[GOAL] Number the entries below as a list, starting at the line with "Task: Add Pepino Cohombro to cart" and ending with the line with "Open the Tools menu The", both included. Leave out any blank lines.

* * * * * * *

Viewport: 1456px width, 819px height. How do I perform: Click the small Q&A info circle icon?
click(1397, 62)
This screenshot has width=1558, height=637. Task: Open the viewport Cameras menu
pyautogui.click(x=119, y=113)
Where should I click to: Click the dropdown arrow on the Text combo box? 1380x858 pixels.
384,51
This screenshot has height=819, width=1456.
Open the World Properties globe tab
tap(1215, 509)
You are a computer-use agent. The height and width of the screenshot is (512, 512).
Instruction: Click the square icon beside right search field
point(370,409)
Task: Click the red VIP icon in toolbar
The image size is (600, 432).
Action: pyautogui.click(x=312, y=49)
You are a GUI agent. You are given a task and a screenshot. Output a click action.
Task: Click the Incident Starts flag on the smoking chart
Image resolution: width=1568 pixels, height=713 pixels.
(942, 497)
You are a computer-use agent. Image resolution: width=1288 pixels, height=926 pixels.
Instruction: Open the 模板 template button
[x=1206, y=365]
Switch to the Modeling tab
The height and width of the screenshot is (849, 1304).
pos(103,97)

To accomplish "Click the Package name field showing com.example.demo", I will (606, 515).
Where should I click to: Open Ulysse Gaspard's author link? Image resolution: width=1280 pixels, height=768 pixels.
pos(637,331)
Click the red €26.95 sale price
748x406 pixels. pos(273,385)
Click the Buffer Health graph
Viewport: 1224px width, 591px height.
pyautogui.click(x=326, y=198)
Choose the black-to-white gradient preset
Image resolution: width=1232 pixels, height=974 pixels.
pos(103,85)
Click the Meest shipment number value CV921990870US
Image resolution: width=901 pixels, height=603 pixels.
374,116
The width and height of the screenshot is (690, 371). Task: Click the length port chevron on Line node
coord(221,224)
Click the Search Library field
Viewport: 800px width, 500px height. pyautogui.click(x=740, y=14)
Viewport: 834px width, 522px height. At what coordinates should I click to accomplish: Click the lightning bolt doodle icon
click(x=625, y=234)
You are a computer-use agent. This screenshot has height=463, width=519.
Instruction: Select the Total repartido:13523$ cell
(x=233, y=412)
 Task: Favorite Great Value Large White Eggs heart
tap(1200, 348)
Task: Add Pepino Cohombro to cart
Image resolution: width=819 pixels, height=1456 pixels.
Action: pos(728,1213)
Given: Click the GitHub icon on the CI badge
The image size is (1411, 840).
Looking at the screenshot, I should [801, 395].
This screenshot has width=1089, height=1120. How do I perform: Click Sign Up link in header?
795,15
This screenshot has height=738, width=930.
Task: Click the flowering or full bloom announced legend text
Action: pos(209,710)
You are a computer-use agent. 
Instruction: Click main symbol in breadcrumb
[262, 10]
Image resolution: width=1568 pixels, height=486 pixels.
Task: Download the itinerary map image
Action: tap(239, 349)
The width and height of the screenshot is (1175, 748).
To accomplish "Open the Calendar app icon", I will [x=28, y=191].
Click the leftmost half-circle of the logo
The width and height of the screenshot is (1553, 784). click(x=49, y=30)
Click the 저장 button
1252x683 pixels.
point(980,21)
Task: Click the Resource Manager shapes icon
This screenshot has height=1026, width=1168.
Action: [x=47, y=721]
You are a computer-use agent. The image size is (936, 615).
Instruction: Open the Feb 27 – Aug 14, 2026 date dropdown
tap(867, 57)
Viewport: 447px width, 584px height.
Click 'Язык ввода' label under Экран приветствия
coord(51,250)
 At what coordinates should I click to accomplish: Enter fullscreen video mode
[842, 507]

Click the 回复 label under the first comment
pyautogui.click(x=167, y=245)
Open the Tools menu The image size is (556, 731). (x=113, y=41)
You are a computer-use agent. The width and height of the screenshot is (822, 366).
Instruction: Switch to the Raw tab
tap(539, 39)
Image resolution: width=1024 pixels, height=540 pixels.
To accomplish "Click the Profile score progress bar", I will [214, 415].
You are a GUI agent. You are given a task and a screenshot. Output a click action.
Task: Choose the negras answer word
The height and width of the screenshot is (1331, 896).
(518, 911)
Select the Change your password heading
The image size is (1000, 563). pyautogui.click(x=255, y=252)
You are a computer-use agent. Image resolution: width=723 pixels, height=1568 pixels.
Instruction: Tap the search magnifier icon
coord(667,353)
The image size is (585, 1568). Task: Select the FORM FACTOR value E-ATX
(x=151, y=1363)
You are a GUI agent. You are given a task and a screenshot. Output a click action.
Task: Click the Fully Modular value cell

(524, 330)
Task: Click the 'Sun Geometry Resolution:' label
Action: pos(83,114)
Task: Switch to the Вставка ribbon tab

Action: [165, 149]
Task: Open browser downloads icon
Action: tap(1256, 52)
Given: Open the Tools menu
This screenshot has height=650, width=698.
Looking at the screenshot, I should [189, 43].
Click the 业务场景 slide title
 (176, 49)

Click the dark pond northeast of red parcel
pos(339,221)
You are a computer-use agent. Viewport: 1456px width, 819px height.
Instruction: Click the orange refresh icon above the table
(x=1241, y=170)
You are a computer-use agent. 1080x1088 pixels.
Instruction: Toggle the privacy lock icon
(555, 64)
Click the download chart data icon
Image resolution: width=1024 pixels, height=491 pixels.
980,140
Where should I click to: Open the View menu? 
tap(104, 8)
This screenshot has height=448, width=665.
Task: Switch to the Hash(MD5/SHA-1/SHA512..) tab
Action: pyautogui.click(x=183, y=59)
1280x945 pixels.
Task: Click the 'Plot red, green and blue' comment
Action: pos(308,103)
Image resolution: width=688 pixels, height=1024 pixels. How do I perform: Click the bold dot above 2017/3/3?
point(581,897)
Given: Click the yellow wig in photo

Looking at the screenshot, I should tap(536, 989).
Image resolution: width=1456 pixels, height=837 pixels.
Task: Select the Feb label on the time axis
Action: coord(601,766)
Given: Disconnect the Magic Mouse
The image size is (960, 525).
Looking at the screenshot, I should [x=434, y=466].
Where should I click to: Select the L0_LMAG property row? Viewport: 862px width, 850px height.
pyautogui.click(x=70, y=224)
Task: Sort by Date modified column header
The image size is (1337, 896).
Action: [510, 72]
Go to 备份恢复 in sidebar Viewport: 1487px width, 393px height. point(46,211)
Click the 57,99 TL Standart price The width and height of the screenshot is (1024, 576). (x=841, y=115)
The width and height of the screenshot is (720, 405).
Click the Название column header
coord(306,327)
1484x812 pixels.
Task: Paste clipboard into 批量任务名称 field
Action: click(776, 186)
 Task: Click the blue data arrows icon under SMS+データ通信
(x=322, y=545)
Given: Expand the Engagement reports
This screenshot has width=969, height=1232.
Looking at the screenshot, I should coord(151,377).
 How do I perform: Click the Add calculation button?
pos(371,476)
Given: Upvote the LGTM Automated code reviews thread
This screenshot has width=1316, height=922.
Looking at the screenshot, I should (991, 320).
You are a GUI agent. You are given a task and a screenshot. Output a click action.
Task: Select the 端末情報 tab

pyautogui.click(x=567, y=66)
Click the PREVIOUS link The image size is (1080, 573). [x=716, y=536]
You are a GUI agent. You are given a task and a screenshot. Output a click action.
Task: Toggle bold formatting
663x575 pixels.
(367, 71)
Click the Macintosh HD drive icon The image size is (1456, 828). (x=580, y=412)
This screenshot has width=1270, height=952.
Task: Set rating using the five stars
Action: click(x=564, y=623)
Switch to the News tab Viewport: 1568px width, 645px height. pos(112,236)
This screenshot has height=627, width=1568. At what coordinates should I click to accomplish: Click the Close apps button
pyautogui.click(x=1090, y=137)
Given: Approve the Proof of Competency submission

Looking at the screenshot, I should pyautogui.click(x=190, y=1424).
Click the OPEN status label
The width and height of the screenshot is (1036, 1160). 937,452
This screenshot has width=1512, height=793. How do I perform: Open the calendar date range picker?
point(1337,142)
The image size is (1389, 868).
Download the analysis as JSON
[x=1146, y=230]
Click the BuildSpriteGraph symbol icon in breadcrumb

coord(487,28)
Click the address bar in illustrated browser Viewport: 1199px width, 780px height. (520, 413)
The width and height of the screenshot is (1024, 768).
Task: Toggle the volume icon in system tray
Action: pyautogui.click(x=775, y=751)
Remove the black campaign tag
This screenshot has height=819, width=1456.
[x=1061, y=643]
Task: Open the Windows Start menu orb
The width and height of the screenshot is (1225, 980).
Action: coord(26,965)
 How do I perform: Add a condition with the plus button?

* * * * * * *

[SOLUTION TO THIS EXERCISE]
1. Task: Add Pepino Cohombro to cart
2. Image resolution: width=819 pixels, height=1456 pixels.
3. Action: pos(728,1213)
4. Given: Click the GitHub icon on the CI badge
5. The image size is (1411, 840).
6. Looking at the screenshot, I should [801, 395].
7. This screenshot has width=1089, height=1120. How do I perform: Click Sign Up link in header?
8. 795,15
9. This screenshot has height=738, width=930.
10. Task: Click the flowering or full bloom announced legend text
11. Action: pos(209,710)
12. You are a computer-use agent. 
13. Instruction: Click main symbol in breadcrumb
14. [262, 10]
15. Image resolution: width=1568 pixels, height=486 pixels.
16. Task: Download the itinerary map image
17. Action: tap(239, 349)
18. The width and height of the screenshot is (1175, 748).
19. To accomplish "Open the Calendar app icon", I will [x=28, y=191].
20. Click the leftmost half-circle of the logo
21. The width and height of the screenshot is (1553, 784). click(x=49, y=30)
22. Click the 저장 button
23. 1252x683 pixels.
24. point(980,21)
25. Task: Click the Resource Manager shapes icon
26. This screenshot has height=1026, width=1168.
27. Action: [x=47, y=721]
28. You are a computer-use agent. The image size is (936, 615).
29. Instruction: Open the Feb 27 – Aug 14, 2026 date dropdown
30. tap(867, 57)
31. Viewport: 447px width, 584px height.
32. Click 'Язык ввода' label under Экран приветствия
33. coord(51,250)
34.  At what coordinates should I click to accomplish: Enter fullscreen video mode
35. [842, 507]
36. Click the 回复 label under the first comment
37. pyautogui.click(x=167, y=245)
38. Open the Tools menu The image size is (556, 731). (x=113, y=41)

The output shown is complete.